▸ **TASK DIRECTIONS**
Write out exactly the lines from the one with "Task: Click the emoji next to Try Again" through the last line of the data below, but not the pictures.

Dataset records:
____

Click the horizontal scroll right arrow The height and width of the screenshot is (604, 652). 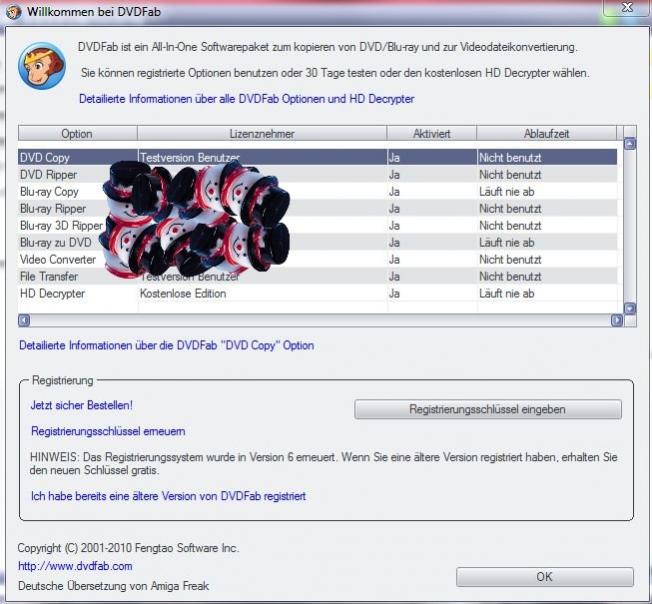click(x=616, y=321)
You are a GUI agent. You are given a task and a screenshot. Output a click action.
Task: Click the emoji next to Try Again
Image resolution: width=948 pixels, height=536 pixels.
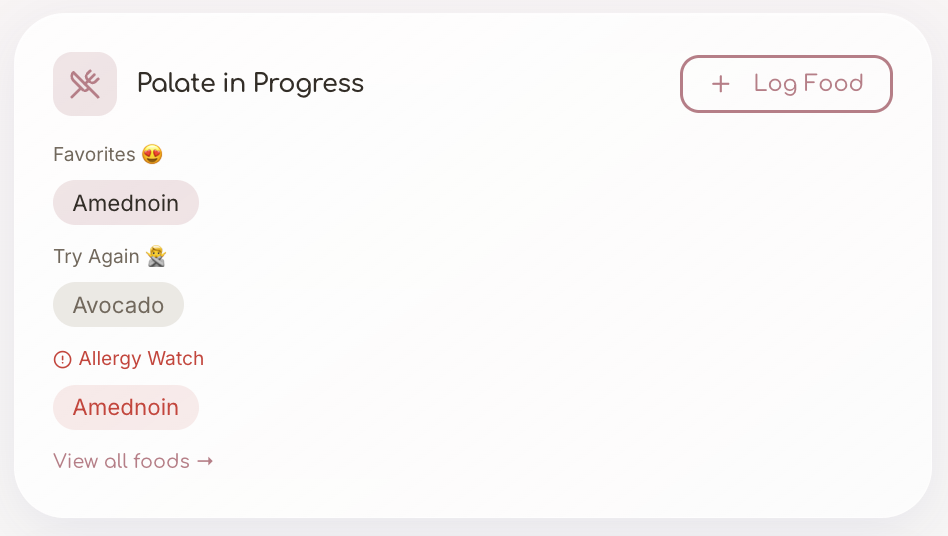(x=155, y=257)
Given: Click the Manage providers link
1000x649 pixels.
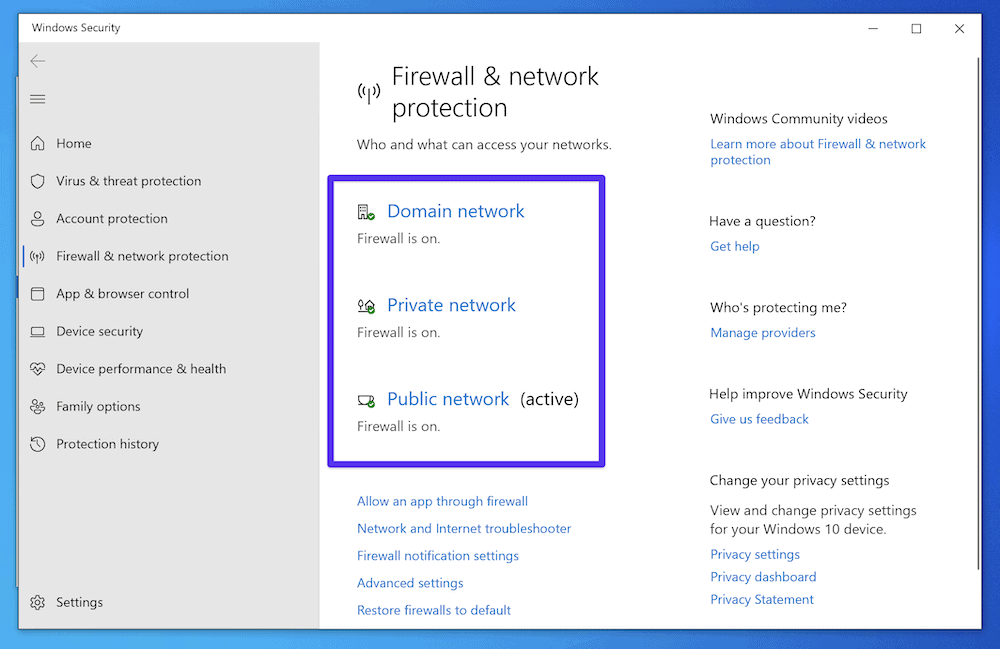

____

▸ **EXPECTED ANSWER**
Task: Click the emoji next to Try Again
Image resolution: width=948 pixels, height=536 pixels.
(x=155, y=257)
Given: Click the Manage providers link
1000x649 pixels.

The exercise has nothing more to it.